Your objective.
Please copy the material from the line with "Image resolution: width=1280" to the line with "coord(196,34)", both included, with the requests kept. Multiply each coordinate in the answers by 2.6 and round to a whole number, halves up, and leave out the pictures.

Extracted information.
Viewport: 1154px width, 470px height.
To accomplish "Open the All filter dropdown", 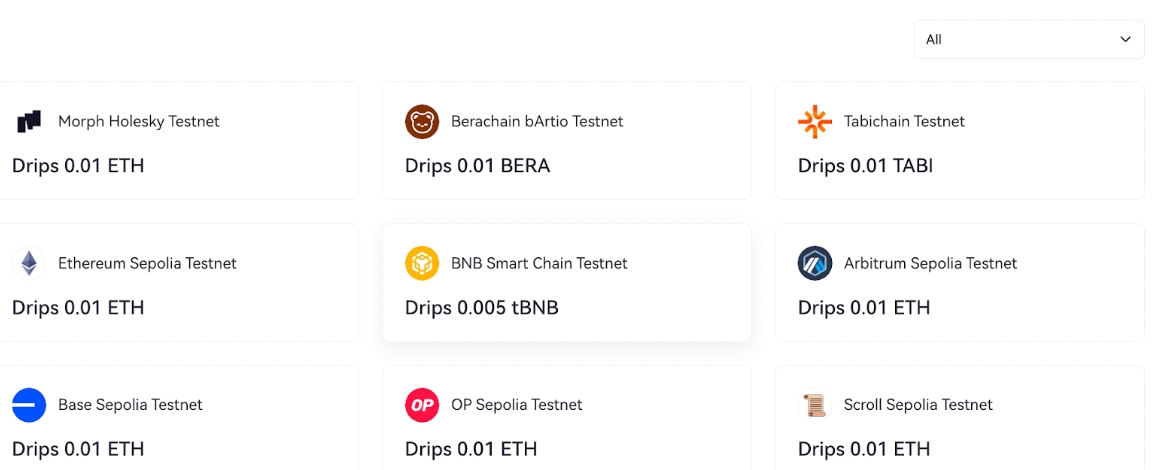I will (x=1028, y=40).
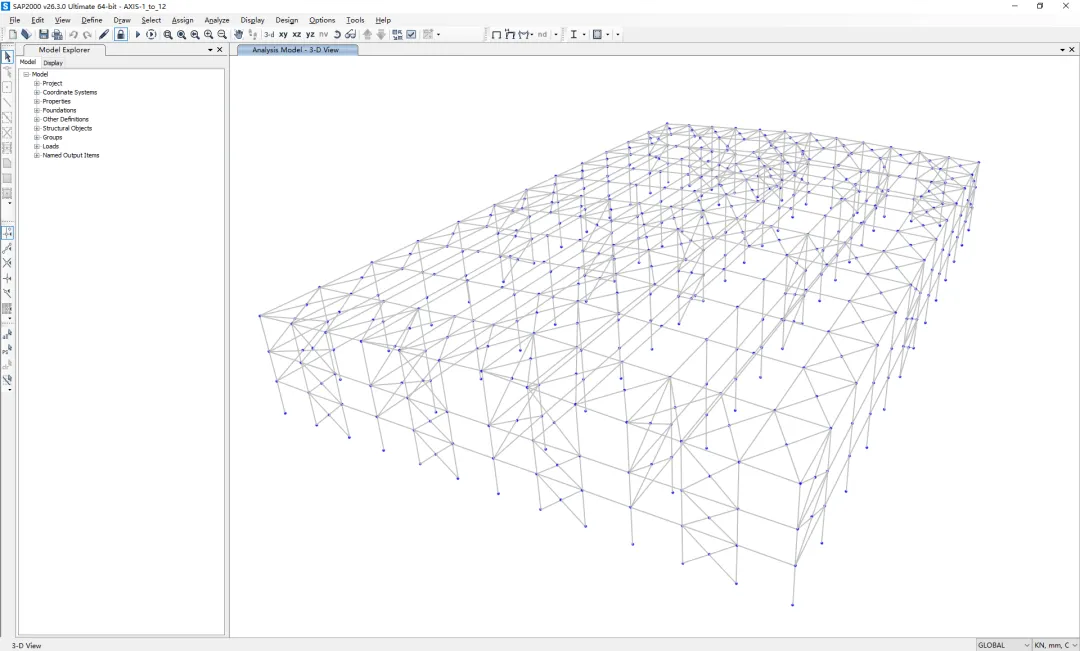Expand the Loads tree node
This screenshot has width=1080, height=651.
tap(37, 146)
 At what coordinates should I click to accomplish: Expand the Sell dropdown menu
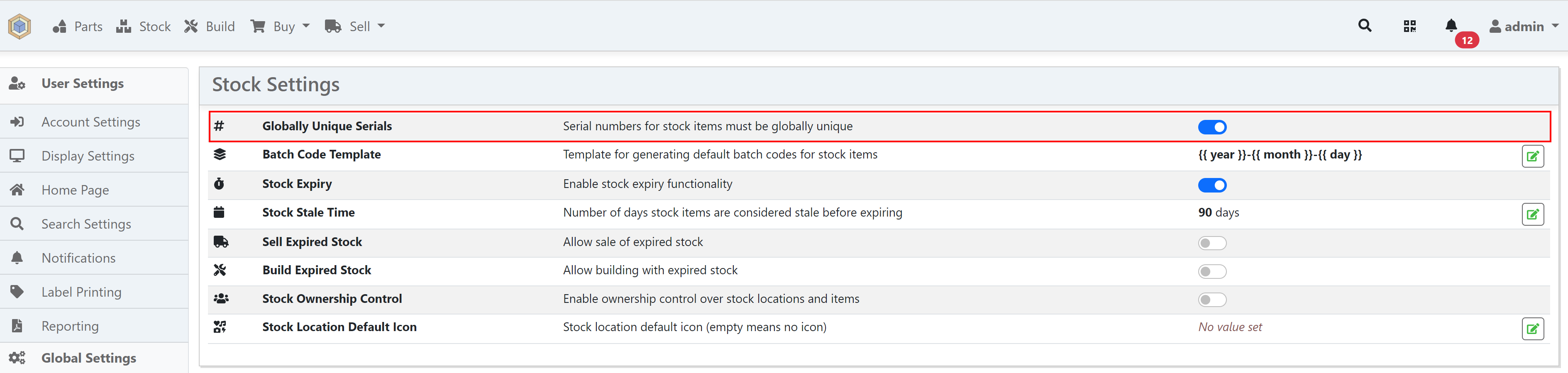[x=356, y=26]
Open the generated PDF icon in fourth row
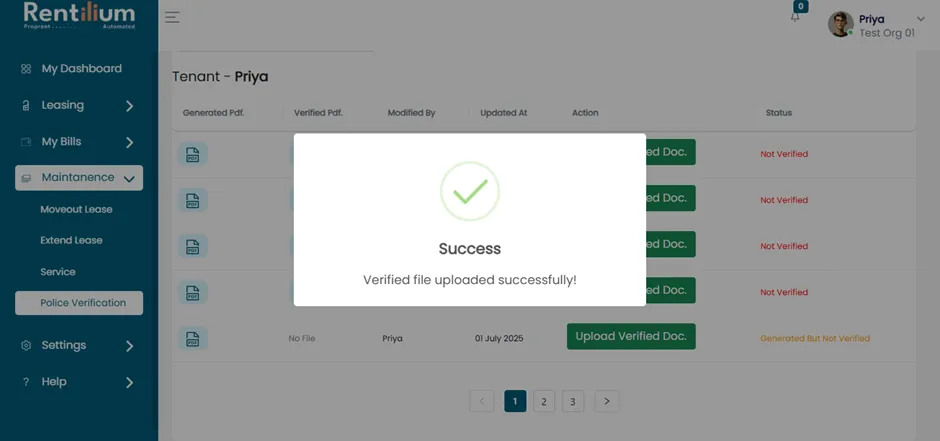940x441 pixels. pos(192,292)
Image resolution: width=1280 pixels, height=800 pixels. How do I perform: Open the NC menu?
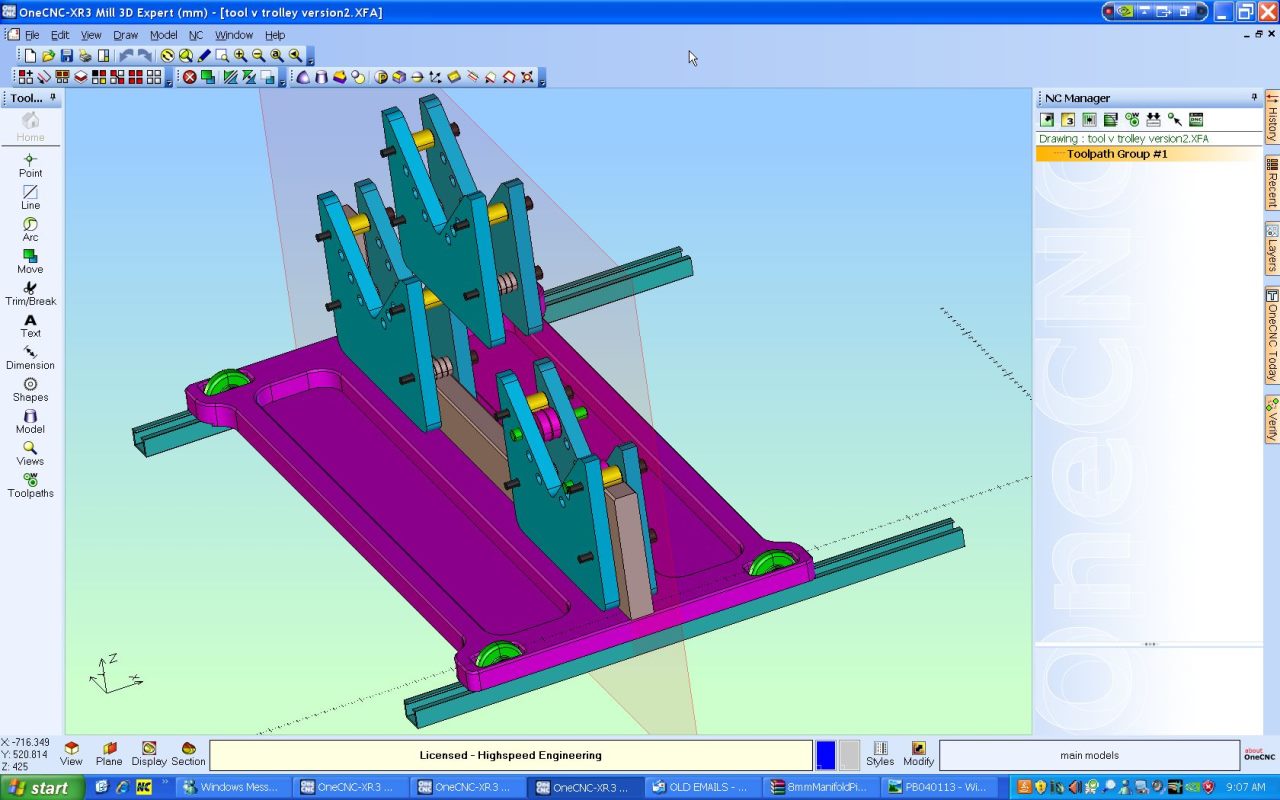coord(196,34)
...
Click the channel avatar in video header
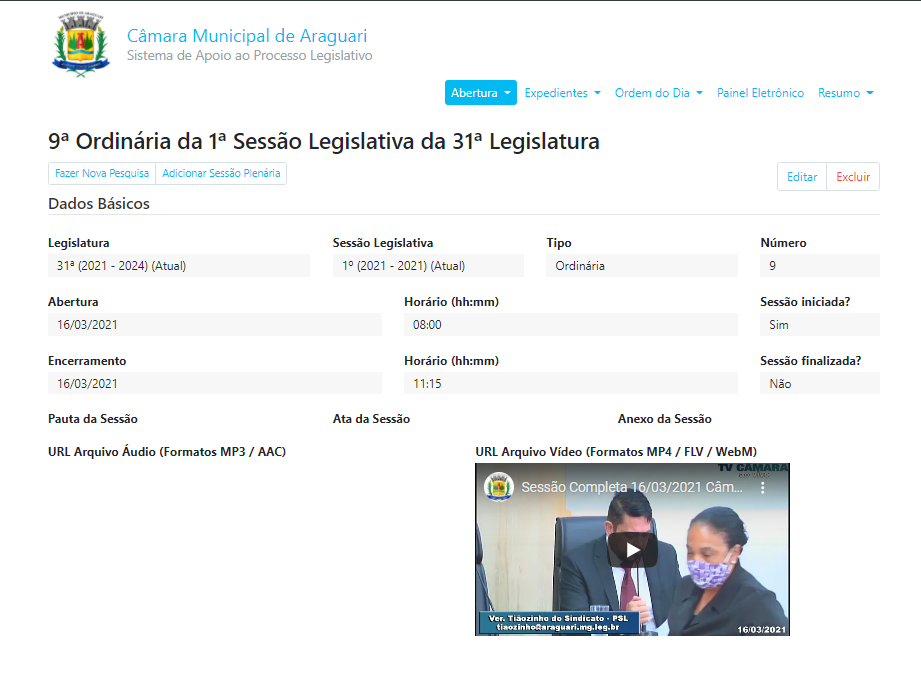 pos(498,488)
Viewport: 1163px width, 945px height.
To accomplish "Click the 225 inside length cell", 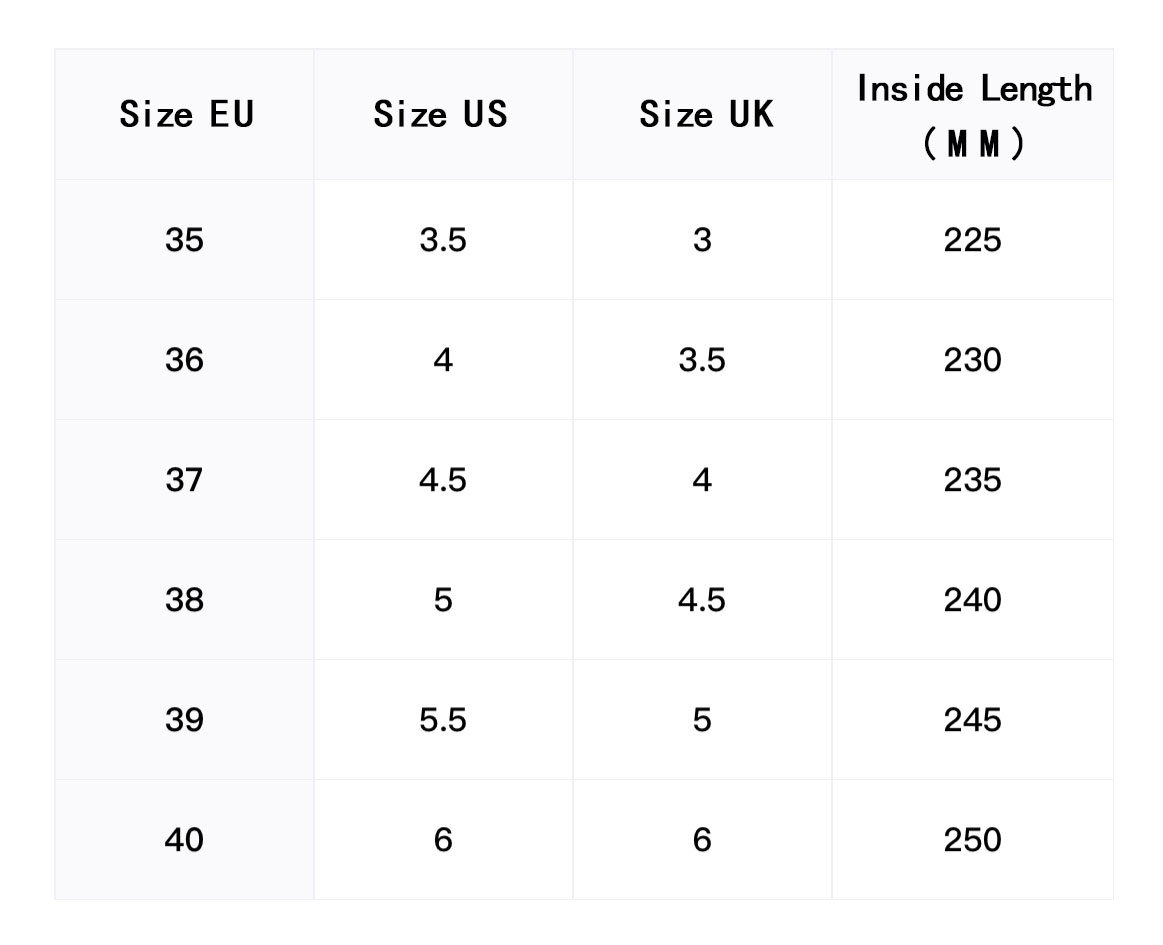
* * *
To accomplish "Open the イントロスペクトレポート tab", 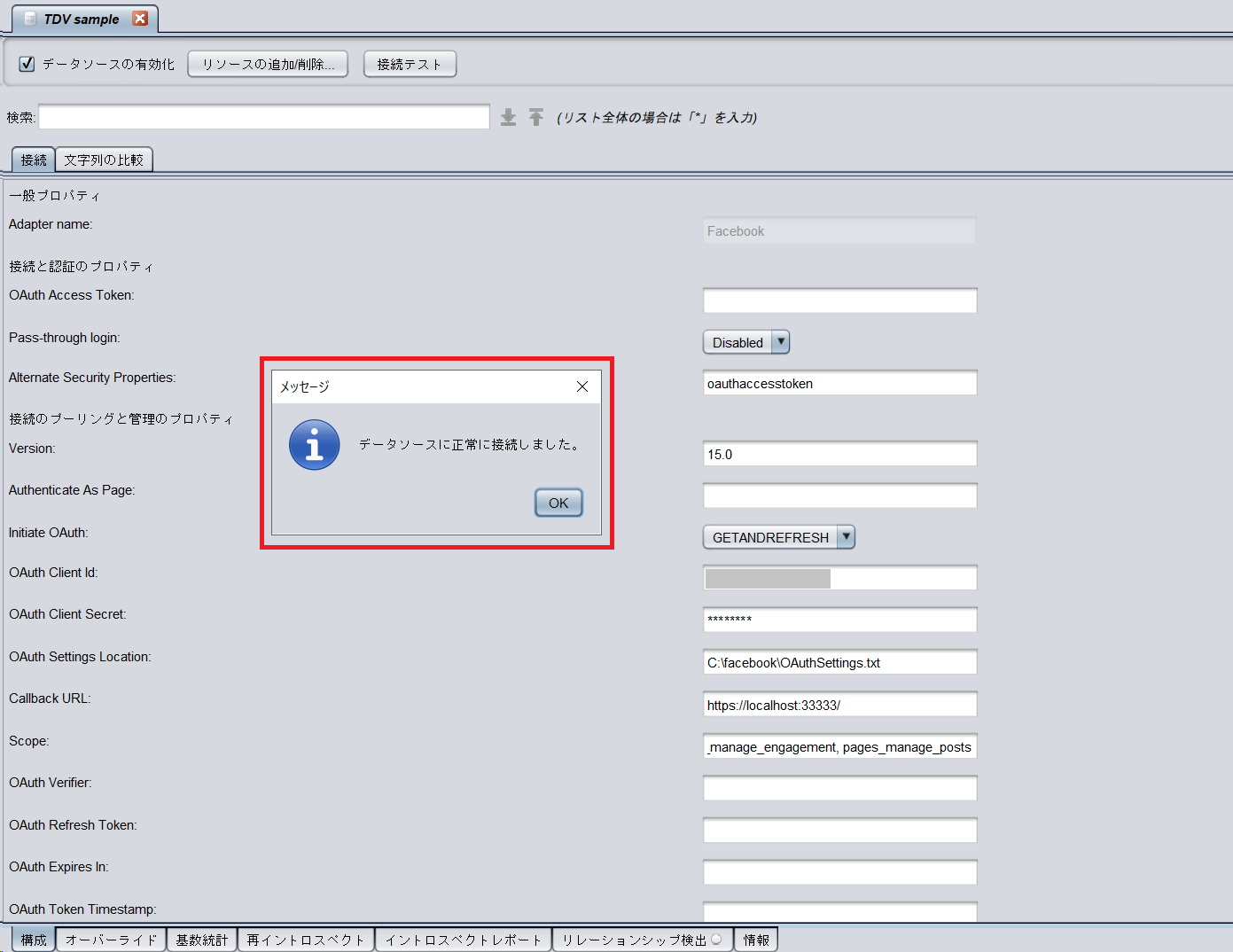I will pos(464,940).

Correct answer.
Image resolution: width=1280 pixels, height=800 pixels. How do I perform: Open the NC menu?
coord(510,88)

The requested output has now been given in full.